Esta distinción es tan necesaria, que todas nuestras obras son estimadas delante de Dios por ella; y con frecuencia de una manera muy distinta de lo que opinaría la razón humana y filosófica. El acto que aun los filósofos reputan como el más noble y el más excelente de todos cuantos se podrían emprender, es libertar al mundo de la tiranía; en cambio, toda persona particular que atente contra el tirano es abiertamente condenada por Dios. Sin embargo, no quiero detenerme en relatar todos los ejemplos que se podrían aducir referentes a esto. Baste con entender que la vocación a la que el Señor nos ha llamado es como un principio y fundamento para gobernarnos bien en todas las cosas, y que quien no se someta a ella jamás atinará con el recto camino para cumplir con su deber como debe. Podrá hacer alguna vez algún acto digno de alabanza en apariencia; pero ese acto, sea cual sea, y piensen de él los hombres lo que quieran, delante del trono de la majestad divina no encontrará aceptación y será tenido en nada.
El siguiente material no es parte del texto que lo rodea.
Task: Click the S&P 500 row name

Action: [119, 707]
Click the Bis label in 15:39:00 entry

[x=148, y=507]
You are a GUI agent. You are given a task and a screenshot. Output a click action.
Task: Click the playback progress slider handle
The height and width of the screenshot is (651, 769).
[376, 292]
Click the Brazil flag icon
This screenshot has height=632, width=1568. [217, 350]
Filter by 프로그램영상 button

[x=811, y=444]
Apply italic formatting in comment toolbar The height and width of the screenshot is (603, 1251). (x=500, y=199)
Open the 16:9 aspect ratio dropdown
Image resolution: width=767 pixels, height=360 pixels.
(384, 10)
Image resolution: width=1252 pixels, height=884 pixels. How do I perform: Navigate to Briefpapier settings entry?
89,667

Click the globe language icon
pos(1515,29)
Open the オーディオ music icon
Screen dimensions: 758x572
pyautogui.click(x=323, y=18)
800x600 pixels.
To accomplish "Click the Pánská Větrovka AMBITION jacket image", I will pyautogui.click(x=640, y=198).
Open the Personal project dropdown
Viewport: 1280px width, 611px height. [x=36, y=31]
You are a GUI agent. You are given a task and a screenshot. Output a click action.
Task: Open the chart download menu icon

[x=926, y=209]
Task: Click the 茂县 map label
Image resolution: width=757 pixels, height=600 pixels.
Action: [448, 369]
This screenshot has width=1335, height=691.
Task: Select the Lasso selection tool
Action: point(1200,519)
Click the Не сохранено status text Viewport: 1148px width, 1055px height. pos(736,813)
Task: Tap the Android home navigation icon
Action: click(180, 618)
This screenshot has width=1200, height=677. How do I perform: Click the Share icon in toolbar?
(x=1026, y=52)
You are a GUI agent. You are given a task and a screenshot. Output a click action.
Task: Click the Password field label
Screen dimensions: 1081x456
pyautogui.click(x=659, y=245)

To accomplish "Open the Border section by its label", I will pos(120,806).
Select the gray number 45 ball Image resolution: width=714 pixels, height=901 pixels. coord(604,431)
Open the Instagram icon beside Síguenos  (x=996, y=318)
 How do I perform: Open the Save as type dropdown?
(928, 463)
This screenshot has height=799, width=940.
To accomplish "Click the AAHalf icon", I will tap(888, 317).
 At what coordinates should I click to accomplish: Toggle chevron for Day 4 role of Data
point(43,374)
En fin, si no tenemos presente nuestra vocación como una regla permanente, no podrá existir concordia y correspondencia alguna entre las diversas partes de nuestra vida. Por consiguiente, irá muy ordenada y dirigida la vida de aquel que no se aparta de esta meta, porque nadie se atreverá, movido de su temeridad, a intentar más de lo que su vocación le permite, sabiendo perfectamente que no le es lícito ir más allá de sus propios límites. El de condición humilde se contentará con su sencillez, y no se saldrá de la vocación y modo de vivir que Dios le ha asignado. A la vez, será un alivio, y no pequeño, en sus preocupaciones, trabajos y penalidades, saber que Dios es su guía y su conductor en todas las cosas. El magistrado se dedicará al desempeño de su cargo con mejor voluntad. El padre de familia se esforzará por cumplir sus deberes. En resumen, cada uno dentro de su modo de vivir, soportará las incomodidades, las angustias, los pesares, si comprende que nadie Lleva más carga que la que Dios pone sobre sus espaldas.
De ahí brotará un maravilloso consuelo: que no hay obra alguna tan humilde y tan baja, que no resplandezca ante Dios, y sea muy preciosa en su presencia, con tal que con ella sirvamos a nuestra vocación.